• **Entries**
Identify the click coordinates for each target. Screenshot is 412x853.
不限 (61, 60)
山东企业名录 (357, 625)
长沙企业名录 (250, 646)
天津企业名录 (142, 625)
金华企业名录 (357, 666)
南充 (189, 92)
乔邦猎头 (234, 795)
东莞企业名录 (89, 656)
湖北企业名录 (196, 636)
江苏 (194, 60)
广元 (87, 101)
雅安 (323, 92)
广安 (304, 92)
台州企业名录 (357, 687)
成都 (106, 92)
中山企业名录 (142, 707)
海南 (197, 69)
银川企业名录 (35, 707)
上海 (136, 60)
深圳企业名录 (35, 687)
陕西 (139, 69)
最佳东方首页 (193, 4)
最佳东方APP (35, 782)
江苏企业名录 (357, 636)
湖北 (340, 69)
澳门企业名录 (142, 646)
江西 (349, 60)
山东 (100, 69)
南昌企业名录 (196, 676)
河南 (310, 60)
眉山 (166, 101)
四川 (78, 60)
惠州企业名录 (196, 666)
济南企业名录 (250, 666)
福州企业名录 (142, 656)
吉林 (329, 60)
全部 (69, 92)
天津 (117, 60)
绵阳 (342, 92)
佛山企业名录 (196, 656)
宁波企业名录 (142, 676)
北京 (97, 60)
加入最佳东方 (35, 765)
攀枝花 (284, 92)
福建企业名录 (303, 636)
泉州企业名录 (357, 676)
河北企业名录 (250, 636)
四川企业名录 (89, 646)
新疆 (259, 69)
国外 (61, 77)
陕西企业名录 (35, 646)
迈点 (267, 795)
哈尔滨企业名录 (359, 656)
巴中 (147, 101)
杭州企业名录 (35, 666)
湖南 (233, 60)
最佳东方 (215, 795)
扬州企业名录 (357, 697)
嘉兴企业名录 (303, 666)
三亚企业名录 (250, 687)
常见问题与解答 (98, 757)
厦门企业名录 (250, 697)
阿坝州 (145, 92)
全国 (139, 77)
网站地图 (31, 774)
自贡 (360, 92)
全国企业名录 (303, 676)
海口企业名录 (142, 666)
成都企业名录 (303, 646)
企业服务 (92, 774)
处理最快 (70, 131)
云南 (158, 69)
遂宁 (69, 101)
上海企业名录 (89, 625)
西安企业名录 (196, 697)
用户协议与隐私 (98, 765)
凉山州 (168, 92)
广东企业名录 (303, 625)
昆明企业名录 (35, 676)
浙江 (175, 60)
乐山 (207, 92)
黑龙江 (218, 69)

• **Required work**
Rewrite the material from the line with "银川企业名录 (35, 707)" up to and including the line with "海口企业名录 (142, 666)", keeping every line but shifting each coordinate pair by adding 76 to both of its numbers.

• **Complete answer**
银川企业名录 (111, 783)
上海 (212, 136)
深圳企业名录 (111, 763)
陕西 (215, 145)
最佳东方首页 (269, 80)
最佳东方APP (111, 858)
江苏企业名录 (433, 712)
湖北 (416, 145)
澳门企业名录 (218, 722)
江西 (425, 136)
山东 (176, 145)
南昌企业名录 (272, 752)
河南 (386, 136)
眉山 (242, 177)
四川 (154, 136)
惠州企业名录 (272, 742)
济南企业名录 (326, 742)
福州企业名录 (218, 732)
吉林 (405, 136)
全部 (145, 168)
天津 (193, 136)
绵阳 (418, 168)
佛山企业名录 (272, 732)
宁波企业名录 (218, 752)
北京 (173, 136)
加入最佳东方 (111, 841)
攀枝花 (360, 168)
福建企业名录 (379, 712)
泉州企业名录 (433, 752)
河北企业名录 (326, 712)
四川企业名录 (165, 722)
新疆 (335, 145)
国外 (137, 153)
陕西企业名录 (111, 722)
迈点 (343, 871)
哈尔滨企业名录 (435, 732)
巴中 (223, 177)
杭州企业名录 (111, 742)
湖南 (309, 136)
最佳东方 (291, 871)
扬州企业名录 (433, 773)
嘉兴企业名录 (379, 742)
三亚企业名录 (326, 763)
常见问题与解答 (174, 833)
厦门企业名录 (326, 773)
阿坝州 (221, 168)
全国 (215, 153)
网站地图 (107, 850)
自贡 (436, 168)
全国企业名录 (379, 752)
海口企业名录 (218, 742)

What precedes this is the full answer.